# What will be the difference?

The average of 4 distinct prime numbers $$a$$, $$b$$, $$c$$, $$d$$ is $$35$$ where $$a < b < c < d$$. Given that $$b$$ and $$c$$ are equidistant from $$34$$ and; $$a$$ and $$b$$ are equidistant from $$30$$ and; $$c$$ and $$d$$ are equidistant from $$40$$; $$a$$ and $$d$$ are equidistant from $$36$$ . The difference between $$a$$ and $$d$$ is

a) $$30$$ b) $$14$$ c) $$21$$ d) can't be determined.
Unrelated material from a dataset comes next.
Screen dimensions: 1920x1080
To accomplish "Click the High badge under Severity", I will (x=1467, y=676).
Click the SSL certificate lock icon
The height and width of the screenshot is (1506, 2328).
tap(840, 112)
My trial: from given conditions:

$$\frac{a+b+c+d}{4}=35$$

$$a+b+c+d=140\tag1$$ $$b+c=2\cdot34=68 \tag2$$ $$a+b=2\cdot30=60 \tag3$$ $$c+d=2\cdot40=80 \tag4$$ $$a+d=2\cdot36=72 \tag5$$

Solving above equations I couldn't get the value of $$d-a$$. Can somebody please help me solve this problem? My book says answer says answer is b) $$14$$ but I didn't get it.

Thank you.

• Well, you know $30<b<34$ so there are aren't a lot of candidates for $b$...
– lulu
Jan 19, 2018 at 23:12
• You aren't using the fact that these are prime numbers. Jan 19, 2018 at 23:14

As lulu points out, $30 < b < 34$ and $b$ is a prime number, so $b = 31$. Now, $a = 29$, $c = 37$ and $d = 43$, so $d - a = 43 - 29 = 14$.